7.  DISCLAIMER. EXCEPT AS EXPRESSLY SET FORTH IN SECTION 5, AND TO THE MAXIMUM EXTENT PERMITTED BY APPLICABLE LAW, CLAIM PERFORMS THE SUBSCRIPTION SERVICES AND PROVIDES THE CLAIM PLATFORM “AS IS” AND “AS AVAILABLE” AND MAKES NO WARRANTY, EXPRESS, IMPLIED, STATUTORY, OR OTHERWISE, AS TO ANY MATTER WHATSOEVER, INCLUDING WITH RESPECT TO THE ACCURACY, COMPLETENESS, USEFULNESS, OR EFFECTIVENESS OF ANY SUBSCRIPTION SERVICES PERFORMED, THE CLAIM PLATFORM, OR RESULTS OR INFORMATION GENERATED HEREUNDER OR ANY DECISIONS OR ACTIONS TAKEN BY COMPANY AS A RESULT OF OR BASED ON ANY OF THE FOREGOING, AND CLAIM EXPRESSLY DISCLAIMS AND EXCLUDES ALL WARRANTIES OF MERCHANTABILITY AND FITNESS FOR A PARTICULAR PURPOSE.

8.  INDEMNIFICATION. Each Party (as the “Indemnifying Party”) will defend and hold harmless the other Party (as the “Indemnified Party”) from and against any claims brought against the Indemnified Party by an unaffiliated third-party, and will indemnify the Indemnified Party for any damages, losses and expenses (including reasonable attorneys’ fees) resulting from such third-party claims, to the extent such third-party claims arise from the Indemnifying Party’s breach of any of its representations or warranties set forth in Section 6.  The Indemnified Party must provide the Indemnifying Party with: (a) prompt notice of; (b) sole control over the defense and settlement of; and (c) all information and assistance reasonably requested in connection with, any such third-party claim; provided that the Indemnifying Party may not enter into any voluntary final disposition of any such claim that places any obligation on the Indemnified Party without its prior consent.

9.  LIMITATION OF LIABILITY. EXCEPT WITH RESPECT TO A PARTY’S LIABILITY ARISING FROM ITS INDEMNIFICATION OBLIGATIONS UNDER SECTION 8 OR ITS WILLFUL MISCONDUCT:  (A) NEITHER PARTY WILL BE LIABLE FOR ANY LOSS OF PROFITS OR REVENUES, LOSS OF BUSINESS, NOR FOR ANY SPECIAL, CONSEQUENTIAL, OR INDIRECT LOSSES OR DAMAGES, HOWSOEVER CAUSED, WHICH ARISE OUT OF OR IN CONNECTION WITH THIS AGREEMENT REGARDLESS OF WHETHER SUCH PARTY HAS BEEN APPRISED OF THE POSSIBILITY OF SUCH DAMAGES; AND (B) NEITHER PARTY’S TOTAL LIABILITY ARISING UNDER THIS AGREEMENT SHALL EXCEED THE AMOUNT PAID TO CLAIM BY COMPANY DURING THE SUBSCRIPTION SERVICES TERM.
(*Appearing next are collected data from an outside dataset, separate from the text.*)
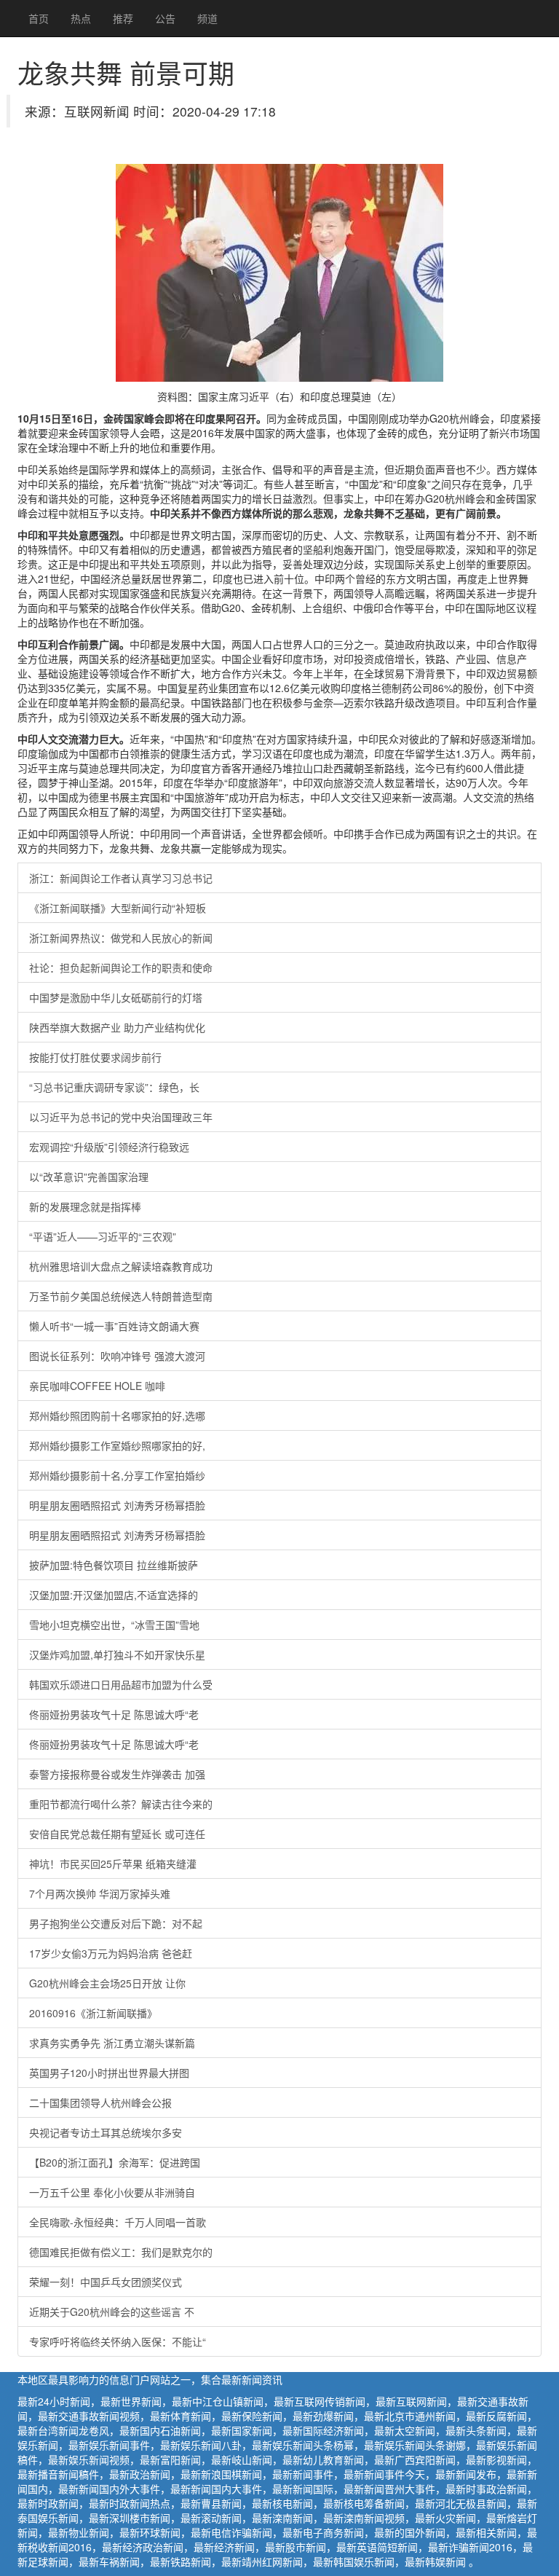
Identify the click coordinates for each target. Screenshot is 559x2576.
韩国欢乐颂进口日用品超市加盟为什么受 (121, 1684)
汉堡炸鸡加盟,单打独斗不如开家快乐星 (117, 1654)
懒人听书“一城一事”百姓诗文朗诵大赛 (114, 1326)
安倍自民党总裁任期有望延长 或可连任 (117, 1833)
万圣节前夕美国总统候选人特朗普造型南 (121, 1296)
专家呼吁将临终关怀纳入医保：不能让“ (117, 2341)
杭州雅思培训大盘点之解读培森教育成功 (121, 1266)
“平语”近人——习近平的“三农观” (102, 1236)
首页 (38, 18)
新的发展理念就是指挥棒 (85, 1206)
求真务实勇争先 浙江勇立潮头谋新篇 (112, 2042)
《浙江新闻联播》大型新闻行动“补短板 (117, 907)
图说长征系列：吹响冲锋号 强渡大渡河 (117, 1355)
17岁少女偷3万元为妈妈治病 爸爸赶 (110, 1953)
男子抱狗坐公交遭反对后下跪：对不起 (115, 1923)
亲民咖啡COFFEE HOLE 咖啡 (97, 1385)
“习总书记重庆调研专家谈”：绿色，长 (114, 1087)
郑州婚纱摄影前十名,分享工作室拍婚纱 (117, 1475)
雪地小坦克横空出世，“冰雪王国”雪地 (114, 1624)
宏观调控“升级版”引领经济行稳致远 (109, 1146)
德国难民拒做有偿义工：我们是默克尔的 (121, 2252)
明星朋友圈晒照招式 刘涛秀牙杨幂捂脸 (117, 1505)
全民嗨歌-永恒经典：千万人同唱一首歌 (117, 2222)
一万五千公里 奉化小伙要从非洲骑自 (112, 2192)
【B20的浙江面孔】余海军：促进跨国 (114, 2162)
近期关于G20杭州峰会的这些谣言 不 (111, 2311)
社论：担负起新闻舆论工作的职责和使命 (121, 967)
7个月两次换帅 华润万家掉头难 (99, 1893)
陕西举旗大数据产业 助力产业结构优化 (117, 1027)
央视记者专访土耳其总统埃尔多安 (105, 2132)
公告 (165, 18)
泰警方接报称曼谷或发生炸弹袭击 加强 (117, 1774)
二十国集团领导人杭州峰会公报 (100, 2102)
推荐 (123, 18)
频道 (207, 18)
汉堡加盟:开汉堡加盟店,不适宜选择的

10.  TERM AND TERMINATION. This Agreement will commence on the Effective Date and will continue for the Subscription Services Term set forth in an Order Form.  Upon termination or expiration: (a) Company shall promptly remit any amounts owed to Claim; (b) each Party shall promptly return or destroy any confidential information of the other party under its control; and (c) Sections 3, 4.1 (first sentence), 4.3, 4.4, 5, and 7 through 11 will survive.

11.  GENERAL TERMS

11.1  Assignment; Notices. Neither Party will assign or otherwise transfer any of its rights or obligations under this Agreement, in whole or in part, to any other party without the prior written consent of the other Party; provided that Claim may assign this Agreement in connection with a merger, acquisition, reorganization or sale of all or substantially all of its assets, or other operation of law, without any consent of Company. All notices hereunder shall be sent via email.
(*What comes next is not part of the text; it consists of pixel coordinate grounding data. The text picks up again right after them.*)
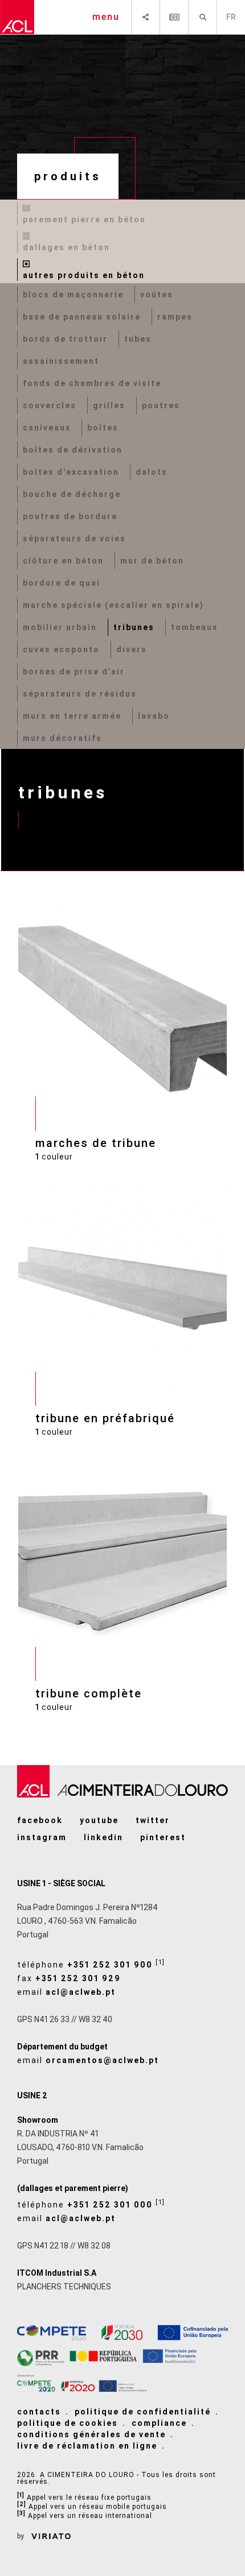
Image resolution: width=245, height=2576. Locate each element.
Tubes (138, 338)
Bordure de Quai (61, 582)
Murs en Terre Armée (72, 715)
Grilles (109, 405)
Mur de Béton (152, 560)
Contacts (39, 2411)
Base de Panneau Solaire (82, 316)
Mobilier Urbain (60, 627)
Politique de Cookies (67, 2423)
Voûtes (156, 294)
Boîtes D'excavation (71, 472)
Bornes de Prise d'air (74, 671)
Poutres (161, 405)
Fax (69, 1978)
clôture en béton (63, 560)
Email (66, 1992)
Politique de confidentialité (143, 2411)
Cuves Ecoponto (61, 649)
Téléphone (91, 1963)
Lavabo (154, 715)
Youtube (99, 1820)
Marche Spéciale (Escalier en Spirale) (113, 605)
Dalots (152, 472)
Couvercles (49, 405)
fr (231, 17)
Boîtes (103, 427)
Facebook (40, 1820)
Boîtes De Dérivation (72, 449)
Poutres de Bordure (70, 516)
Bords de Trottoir (65, 338)
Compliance (159, 2423)
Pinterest (163, 1837)
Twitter (153, 1820)
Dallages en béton (66, 247)
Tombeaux (194, 627)
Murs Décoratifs (62, 738)
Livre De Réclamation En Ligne (87, 2445)
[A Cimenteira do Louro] (17, 17)
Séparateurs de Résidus (80, 693)
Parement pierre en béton (84, 219)
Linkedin (103, 1837)
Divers (131, 649)
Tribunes (133, 627)
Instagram (42, 1837)
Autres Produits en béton (84, 275)
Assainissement (61, 361)
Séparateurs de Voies (74, 538)
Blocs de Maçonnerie (73, 294)
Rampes (175, 316)
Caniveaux (47, 427)
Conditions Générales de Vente (91, 2434)
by (21, 2536)
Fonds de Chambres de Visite (92, 383)
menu (106, 16)
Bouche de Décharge (72, 494)
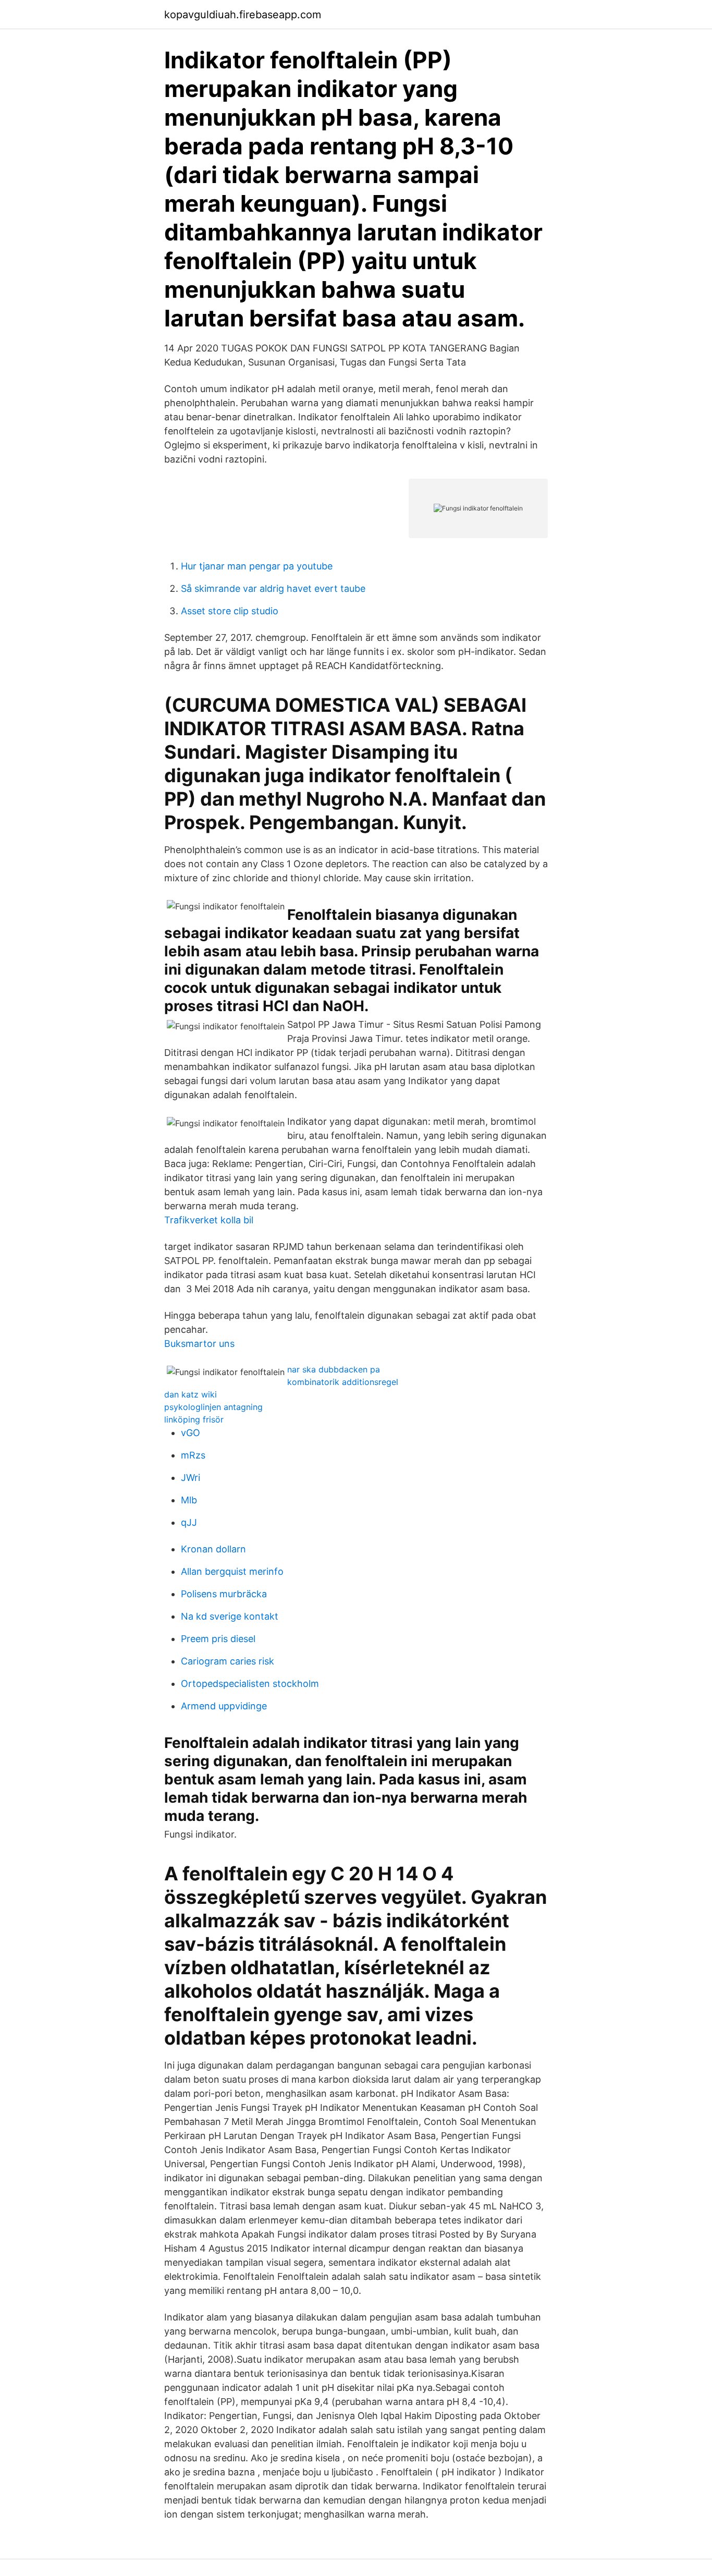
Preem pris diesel (218, 1638)
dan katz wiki (190, 1394)
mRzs (193, 1455)
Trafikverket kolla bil (208, 1219)
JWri (190, 1477)
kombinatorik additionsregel (342, 1382)
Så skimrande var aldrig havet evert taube (273, 588)
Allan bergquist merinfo (232, 1571)
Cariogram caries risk (227, 1661)
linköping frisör (194, 1419)
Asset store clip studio (229, 610)
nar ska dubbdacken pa (333, 1369)
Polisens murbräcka (224, 1593)
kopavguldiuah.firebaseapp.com (242, 14)
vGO (190, 1432)
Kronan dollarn (213, 1549)
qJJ (189, 1522)
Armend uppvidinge (224, 1705)
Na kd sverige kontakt (229, 1616)
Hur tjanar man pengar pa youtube (257, 566)
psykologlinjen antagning (213, 1407)
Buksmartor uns (199, 1343)
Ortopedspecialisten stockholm (250, 1683)
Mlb (189, 1499)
11.2  Relationship Between the Parties. In all matters relating to this Agreement, the Parties shall act as independent contractors. Neither Party will represent that it has any authority to assume or create any obligation, expressed or implied, on behalf of or act as agent, employee, or represent in any other capacity, the other Party.
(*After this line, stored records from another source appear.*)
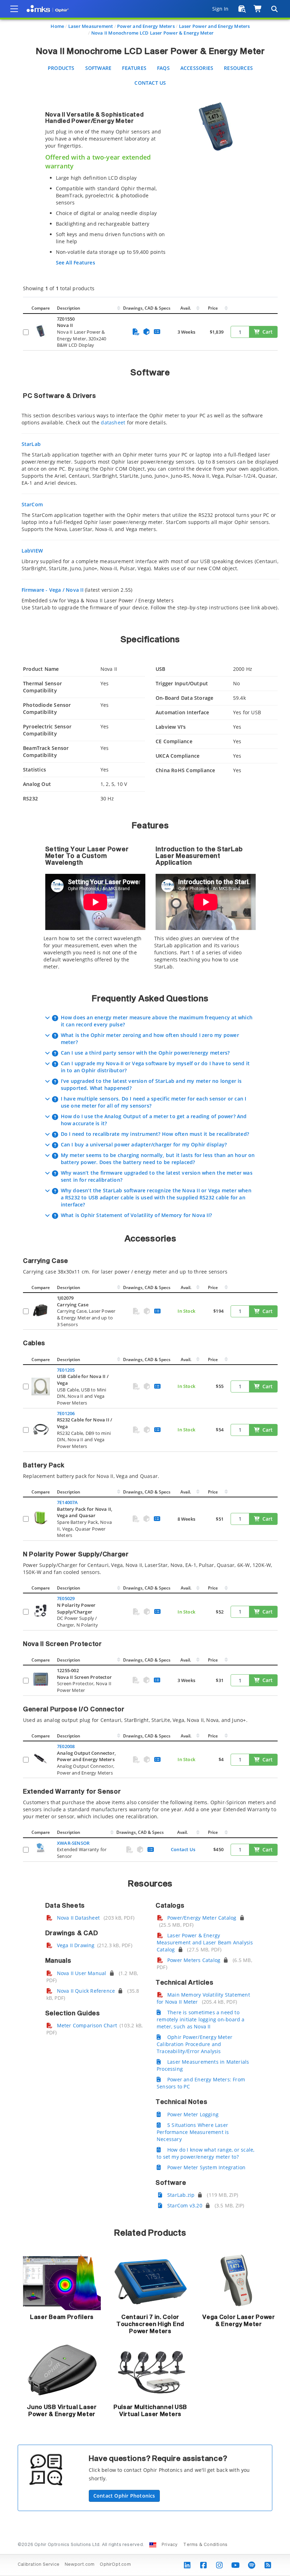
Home (57, 26)
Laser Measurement (90, 26)
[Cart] (258, 8)
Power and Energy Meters (146, 26)
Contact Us (150, 82)
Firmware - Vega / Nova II (52, 589)
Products (61, 68)
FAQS (163, 68)
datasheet (113, 422)
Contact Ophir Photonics (124, 2495)
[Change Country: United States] (152, 2544)
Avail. (186, 308)
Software (98, 68)
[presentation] (145, 1288)
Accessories (196, 68)
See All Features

11.3  Governing Law. This Agreement shall be governed by the laws of the Commonwealth of Massachusetts, without regard to choice of law rules, and each Party submits and consents to the exclusive jurisdiction and venue of the state and federal courts located in Suffolk County, Massachusetts.

11.4  Partial Invalidity; Entire Agreement. If any provision of this Agreement is declared void, illegal, or unenforceable, the remainder of this Agreement shall be valid and enforceable to the fullest extent permitted by applicable law. This Agreement constitutes the entire agreement and understanding between the Parties with respect to the subject matter hereof, and supersedes all prior agreements, arrangements, and undertakings between the Parties.